The sample equivalents of your moment conditions are
$$
g_1 = \frac{1}{n}\sum_{i=1}^n \left(Y_i - \frac{\theta}{2}\right)
$$
and
$$
g_2 = \frac{1}{n}\sum_{i=1}^n \left(Y_i^2 - \frac{\theta^2}{3}\right)
$$
By changing $\theta$, you can in general not set both conditions equal to zero simultaneosuly. The idea of GMM is to still take both conditions into account in the estimation process. The procedure works like this: stack $g_1$ and $g_2$ into the vector $g$ and minimize its weighted quadratic form:
$$
\hat{\theta} = \arg \min_\theta g'Wg
$$
With $W$ the weighting matrix.
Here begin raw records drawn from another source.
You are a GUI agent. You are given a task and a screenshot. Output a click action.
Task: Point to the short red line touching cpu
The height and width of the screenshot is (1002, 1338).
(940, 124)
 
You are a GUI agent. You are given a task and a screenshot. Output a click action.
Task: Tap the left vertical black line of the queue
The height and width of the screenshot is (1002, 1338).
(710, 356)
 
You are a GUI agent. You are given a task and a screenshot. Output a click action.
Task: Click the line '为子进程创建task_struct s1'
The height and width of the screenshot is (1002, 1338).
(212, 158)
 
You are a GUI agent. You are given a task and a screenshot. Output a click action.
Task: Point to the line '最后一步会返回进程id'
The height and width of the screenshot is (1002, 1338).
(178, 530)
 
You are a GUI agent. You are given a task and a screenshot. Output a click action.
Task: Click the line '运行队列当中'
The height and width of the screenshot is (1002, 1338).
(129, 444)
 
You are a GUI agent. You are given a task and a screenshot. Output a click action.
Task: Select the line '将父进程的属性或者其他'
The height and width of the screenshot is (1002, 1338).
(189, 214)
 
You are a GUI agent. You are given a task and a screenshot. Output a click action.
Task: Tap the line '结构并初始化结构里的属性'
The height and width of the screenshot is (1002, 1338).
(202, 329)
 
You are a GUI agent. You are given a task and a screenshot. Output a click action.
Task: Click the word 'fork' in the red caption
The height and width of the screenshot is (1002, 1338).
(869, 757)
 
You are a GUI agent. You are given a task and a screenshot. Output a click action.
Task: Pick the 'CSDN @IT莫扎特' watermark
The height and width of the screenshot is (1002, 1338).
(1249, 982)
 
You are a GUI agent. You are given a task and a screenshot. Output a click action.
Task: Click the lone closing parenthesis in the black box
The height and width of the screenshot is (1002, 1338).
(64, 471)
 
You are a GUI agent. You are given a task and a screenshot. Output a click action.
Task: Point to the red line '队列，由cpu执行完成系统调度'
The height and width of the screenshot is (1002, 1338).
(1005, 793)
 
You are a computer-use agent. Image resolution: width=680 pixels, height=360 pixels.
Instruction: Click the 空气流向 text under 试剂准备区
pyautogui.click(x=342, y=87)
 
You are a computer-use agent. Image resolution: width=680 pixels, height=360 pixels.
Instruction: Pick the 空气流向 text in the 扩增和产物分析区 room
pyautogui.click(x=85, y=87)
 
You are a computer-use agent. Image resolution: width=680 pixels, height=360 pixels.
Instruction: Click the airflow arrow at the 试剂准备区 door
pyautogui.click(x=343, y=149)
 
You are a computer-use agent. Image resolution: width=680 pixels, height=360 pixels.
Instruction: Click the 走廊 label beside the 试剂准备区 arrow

You can just set $W = I$, but the efficient choice is to set it equal to the inverse of the covariance matrix of $g$, $\Sigma_g^{-1}$. Since the latter depends on the unknown $\theta$, you proceed iteratively: first compute $\hat{\theta}$ using $W_0 = I$, then setting $W_1 = \Sigma_g^{-1}$, recomputing $\hat{\theta}$ and $W_2$ and so on. You continue until $\hat{\theta}$ converges, which should typically happen after five steps or so. This is also called $k$-step GMM. An extension to higher moments should be straightforward.